Work to complete: Below is a set of records. Please retype every one exactly.

Source material:

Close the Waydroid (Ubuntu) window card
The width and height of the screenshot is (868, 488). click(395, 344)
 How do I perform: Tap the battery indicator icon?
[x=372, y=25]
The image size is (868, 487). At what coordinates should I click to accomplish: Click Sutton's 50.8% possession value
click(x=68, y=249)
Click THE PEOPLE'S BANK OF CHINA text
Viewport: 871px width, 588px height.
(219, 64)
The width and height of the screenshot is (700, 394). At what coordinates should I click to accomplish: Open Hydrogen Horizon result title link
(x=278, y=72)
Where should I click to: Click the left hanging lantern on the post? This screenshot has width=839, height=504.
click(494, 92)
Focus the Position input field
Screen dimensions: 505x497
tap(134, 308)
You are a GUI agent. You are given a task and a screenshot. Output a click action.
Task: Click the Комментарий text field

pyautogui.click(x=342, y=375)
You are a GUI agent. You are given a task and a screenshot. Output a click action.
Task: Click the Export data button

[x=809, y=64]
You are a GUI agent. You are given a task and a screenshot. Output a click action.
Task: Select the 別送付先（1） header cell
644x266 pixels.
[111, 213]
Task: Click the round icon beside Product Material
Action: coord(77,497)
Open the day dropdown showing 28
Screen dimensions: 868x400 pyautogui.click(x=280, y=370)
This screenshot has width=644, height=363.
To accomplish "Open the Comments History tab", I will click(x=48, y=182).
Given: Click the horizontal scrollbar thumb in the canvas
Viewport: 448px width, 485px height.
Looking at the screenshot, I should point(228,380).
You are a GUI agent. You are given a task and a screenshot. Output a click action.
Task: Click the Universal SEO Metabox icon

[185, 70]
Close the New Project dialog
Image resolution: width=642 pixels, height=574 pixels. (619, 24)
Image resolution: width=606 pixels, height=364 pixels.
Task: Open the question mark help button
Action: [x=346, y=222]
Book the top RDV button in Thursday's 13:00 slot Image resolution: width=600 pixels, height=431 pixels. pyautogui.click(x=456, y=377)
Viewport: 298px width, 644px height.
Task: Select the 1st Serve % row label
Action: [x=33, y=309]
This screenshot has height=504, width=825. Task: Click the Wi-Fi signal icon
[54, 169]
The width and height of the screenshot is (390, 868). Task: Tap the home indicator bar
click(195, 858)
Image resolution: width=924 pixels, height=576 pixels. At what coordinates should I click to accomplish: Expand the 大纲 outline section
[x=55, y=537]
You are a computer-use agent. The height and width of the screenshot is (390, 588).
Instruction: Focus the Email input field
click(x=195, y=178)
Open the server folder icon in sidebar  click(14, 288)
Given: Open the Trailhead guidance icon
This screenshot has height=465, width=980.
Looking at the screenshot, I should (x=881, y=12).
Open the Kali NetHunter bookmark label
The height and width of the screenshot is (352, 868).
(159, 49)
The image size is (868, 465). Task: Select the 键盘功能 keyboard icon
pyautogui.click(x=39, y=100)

Answer box:
Close the Waydroid (Ubuntu) window card
The width and height of the screenshot is (868, 488). click(395, 344)
 How do I perform: Tap the battery indicator icon?
[x=372, y=25]
The image size is (868, 487). At what coordinates should I click to accomplish: Click Sutton's 50.8% possession value
click(x=68, y=249)
Click THE PEOPLE'S BANK OF CHINA text
Viewport: 871px width, 588px height.
(219, 64)
The width and height of the screenshot is (700, 394). At what coordinates should I click to accomplish: Open Hydrogen Horizon result title link
(x=278, y=72)
Where should I click to: Click the left hanging lantern on the post? This screenshot has width=839, height=504.
click(494, 92)
Focus the Position input field
Screen dimensions: 505x497
tap(134, 308)
You are a GUI agent. You are given a task and a screenshot. Output a click action.
Task: Click the Комментарий text field

pyautogui.click(x=342, y=375)
You are a GUI agent. You are given a task and a screenshot. Output a click action.
Task: Click the Export data button

[x=809, y=64]
You are a GUI agent. You are given a task and a screenshot. Output a click action.
Task: Select the 別送付先（1） header cell
644x266 pixels.
[111, 213]
Task: Click the round icon beside Product Material
Action: coord(77,497)
Open the day dropdown showing 28
Screen dimensions: 868x400 pyautogui.click(x=280, y=370)
This screenshot has width=644, height=363.
To accomplish "Open the Comments History tab", I will click(x=48, y=182).
Given: Click the horizontal scrollbar thumb in the canvas
Viewport: 448px width, 485px height.
Looking at the screenshot, I should point(228,380).
You are a GUI agent. You are given a task and a screenshot. Output a click action.
Task: Click the Universal SEO Metabox icon

[185, 70]
Close the New Project dialog
Image resolution: width=642 pixels, height=574 pixels. (619, 24)
Image resolution: width=606 pixels, height=364 pixels.
Task: Open the question mark help button
Action: [x=346, y=222]
Book the top RDV button in Thursday's 13:00 slot Image resolution: width=600 pixels, height=431 pixels. pyautogui.click(x=456, y=377)
Viewport: 298px width, 644px height.
Task: Select the 1st Serve % row label
Action: [x=33, y=309]
This screenshot has height=504, width=825. Task: Click the Wi-Fi signal icon
[54, 169]
The width and height of the screenshot is (390, 868). Task: Tap the home indicator bar
click(195, 858)
Image resolution: width=924 pixels, height=576 pixels. At what coordinates should I click to accomplish: Expand the 大纲 outline section
[x=55, y=537]
You are a computer-use agent. The height and width of the screenshot is (390, 588).
Instruction: Focus the Email input field
click(x=195, y=178)
Open the server folder icon in sidebar  click(14, 288)
Given: Open the Trailhead guidance icon
This screenshot has height=465, width=980.
Looking at the screenshot, I should (x=881, y=12).
Open the Kali NetHunter bookmark label
The height and width of the screenshot is (352, 868).
(159, 49)
The image size is (868, 465). Task: Select the 键盘功能 keyboard icon
pyautogui.click(x=39, y=100)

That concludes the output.